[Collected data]
--------
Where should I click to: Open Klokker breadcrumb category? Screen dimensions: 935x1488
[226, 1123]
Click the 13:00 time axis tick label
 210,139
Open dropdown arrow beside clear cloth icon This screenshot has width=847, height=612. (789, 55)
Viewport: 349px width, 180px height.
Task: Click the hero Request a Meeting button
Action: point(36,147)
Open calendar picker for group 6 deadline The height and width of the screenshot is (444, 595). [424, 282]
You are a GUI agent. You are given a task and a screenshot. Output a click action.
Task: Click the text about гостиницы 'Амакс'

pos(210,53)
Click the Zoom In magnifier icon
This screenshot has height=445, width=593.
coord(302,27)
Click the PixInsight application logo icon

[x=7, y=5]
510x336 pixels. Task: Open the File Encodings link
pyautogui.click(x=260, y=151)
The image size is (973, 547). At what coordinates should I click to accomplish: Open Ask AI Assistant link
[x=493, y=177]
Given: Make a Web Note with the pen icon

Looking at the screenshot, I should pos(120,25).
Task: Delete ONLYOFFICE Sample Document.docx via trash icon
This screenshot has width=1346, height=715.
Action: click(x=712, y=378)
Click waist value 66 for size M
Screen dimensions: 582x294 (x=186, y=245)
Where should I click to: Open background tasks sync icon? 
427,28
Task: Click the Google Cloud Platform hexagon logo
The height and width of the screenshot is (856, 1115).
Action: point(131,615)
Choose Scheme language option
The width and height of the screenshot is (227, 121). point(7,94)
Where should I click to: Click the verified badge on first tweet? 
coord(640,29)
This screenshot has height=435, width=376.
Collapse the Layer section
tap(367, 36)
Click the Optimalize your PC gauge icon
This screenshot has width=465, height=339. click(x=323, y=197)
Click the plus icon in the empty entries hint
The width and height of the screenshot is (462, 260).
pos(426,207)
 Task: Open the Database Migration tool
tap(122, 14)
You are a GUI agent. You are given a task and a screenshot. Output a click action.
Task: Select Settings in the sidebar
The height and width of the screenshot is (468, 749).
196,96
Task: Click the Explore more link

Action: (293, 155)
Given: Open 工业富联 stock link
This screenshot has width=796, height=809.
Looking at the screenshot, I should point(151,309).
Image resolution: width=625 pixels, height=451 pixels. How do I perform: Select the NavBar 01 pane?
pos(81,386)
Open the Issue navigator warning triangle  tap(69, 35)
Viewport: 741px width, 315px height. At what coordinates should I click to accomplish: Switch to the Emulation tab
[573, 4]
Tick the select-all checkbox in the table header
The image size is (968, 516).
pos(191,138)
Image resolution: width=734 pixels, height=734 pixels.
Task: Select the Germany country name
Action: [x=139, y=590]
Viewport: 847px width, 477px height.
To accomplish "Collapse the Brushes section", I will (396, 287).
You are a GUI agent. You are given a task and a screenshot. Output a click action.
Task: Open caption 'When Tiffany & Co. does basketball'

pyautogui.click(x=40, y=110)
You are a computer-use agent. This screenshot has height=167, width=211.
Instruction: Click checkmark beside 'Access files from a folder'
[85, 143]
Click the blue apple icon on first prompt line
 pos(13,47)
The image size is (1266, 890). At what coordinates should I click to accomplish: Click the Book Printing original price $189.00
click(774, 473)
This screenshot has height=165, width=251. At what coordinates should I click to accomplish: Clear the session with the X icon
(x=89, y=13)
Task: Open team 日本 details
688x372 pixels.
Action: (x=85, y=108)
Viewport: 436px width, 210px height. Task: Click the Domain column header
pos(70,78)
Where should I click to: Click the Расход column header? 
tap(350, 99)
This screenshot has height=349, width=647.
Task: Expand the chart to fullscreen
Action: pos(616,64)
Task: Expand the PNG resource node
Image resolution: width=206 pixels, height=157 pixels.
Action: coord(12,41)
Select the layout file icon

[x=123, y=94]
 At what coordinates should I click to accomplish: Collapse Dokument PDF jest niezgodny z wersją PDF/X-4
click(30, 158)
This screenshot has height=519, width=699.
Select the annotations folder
--------
= TASK DETAILS =
In this exercise, repeat the entries above verbatim.

= REPLY TO THE TASK =
Where should I click to: Open Klokker breadcrumb category? Screen dimensions: 935x1488
[226, 1123]
Click the 13:00 time axis tick label
 210,139
Open dropdown arrow beside clear cloth icon This screenshot has width=847, height=612. (789, 55)
Viewport: 349px width, 180px height.
Task: Click the hero Request a Meeting button
Action: point(36,147)
Open calendar picker for group 6 deadline The height and width of the screenshot is (444, 595). [424, 282]
You are a GUI agent. You are given a task and a screenshot. Output a click action.
Task: Click the text about гостиницы 'Амакс'

pos(210,53)
Click the Zoom In magnifier icon
This screenshot has height=445, width=593.
coord(302,27)
Click the PixInsight application logo icon

[x=7, y=5]
510x336 pixels. Task: Open the File Encodings link
pyautogui.click(x=260, y=151)
The image size is (973, 547). At what coordinates should I click to accomplish: Open Ask AI Assistant link
[x=493, y=177]
Given: Make a Web Note with the pen icon

Looking at the screenshot, I should pos(120,25).
Task: Delete ONLYOFFICE Sample Document.docx via trash icon
This screenshot has width=1346, height=715.
Action: click(x=712, y=378)
Click waist value 66 for size M
Screen dimensions: 582x294 (x=186, y=245)
Where should I click to: Open background tasks sync icon? 
427,28
Task: Click the Google Cloud Platform hexagon logo
The height and width of the screenshot is (856, 1115).
Action: point(131,615)
Choose Scheme language option
The width and height of the screenshot is (227, 121). point(7,94)
Where should I click to: Click the verified badge on first tweet? 
coord(640,29)
This screenshot has height=435, width=376.
Collapse the Layer section
tap(367, 36)
Click the Optimalize your PC gauge icon
This screenshot has width=465, height=339. click(x=323, y=197)
Click the plus icon in the empty entries hint
The width and height of the screenshot is (462, 260).
pos(426,207)
 Task: Open the Database Migration tool
tap(122, 14)
You are a GUI agent. You are given a task and a screenshot. Output a click action.
Task: Select Settings in the sidebar
The height and width of the screenshot is (468, 749).
196,96
Task: Click the Explore more link

Action: (293, 155)
Given: Open 工业富联 stock link
This screenshot has width=796, height=809.
Looking at the screenshot, I should point(151,309).
Image resolution: width=625 pixels, height=451 pixels. How do I perform: Select the NavBar 01 pane?
pos(81,386)
Open the Issue navigator warning triangle  tap(69, 35)
Viewport: 741px width, 315px height. At what coordinates should I click to accomplish: Switch to the Emulation tab
[573, 4]
Tick the select-all checkbox in the table header
The image size is (968, 516).
pos(191,138)
Image resolution: width=734 pixels, height=734 pixels.
Task: Select the Germany country name
Action: [x=139, y=590]
Viewport: 847px width, 477px height.
To accomplish "Collapse the Brushes section", I will (396, 287).
You are a GUI agent. You are given a task and a screenshot. Output a click action.
Task: Open caption 'When Tiffany & Co. does basketball'

pyautogui.click(x=40, y=110)
You are a computer-use agent. This screenshot has height=167, width=211.
Instruction: Click checkmark beside 'Access files from a folder'
[85, 143]
Click the blue apple icon on first prompt line
 pos(13,47)
The image size is (1266, 890). At what coordinates should I click to accomplish: Click the Book Printing original price $189.00
click(774, 473)
This screenshot has height=165, width=251. At what coordinates should I click to accomplish: Clear the session with the X icon
(x=89, y=13)
Task: Open team 日本 details
688x372 pixels.
Action: (x=85, y=108)
Viewport: 436px width, 210px height. Task: Click the Domain column header
pos(70,78)
Where should I click to: Click the Расход column header? 
tap(350, 99)
This screenshot has height=349, width=647.
Task: Expand the chart to fullscreen
Action: pos(616,64)
Task: Expand the PNG resource node
Image resolution: width=206 pixels, height=157 pixels.
Action: coord(12,41)
Select the layout file icon

[x=123, y=94]
 At what coordinates should I click to accomplish: Collapse Dokument PDF jest niezgodny z wersją PDF/X-4
click(30, 158)
This screenshot has height=519, width=699.
Select the annotations folder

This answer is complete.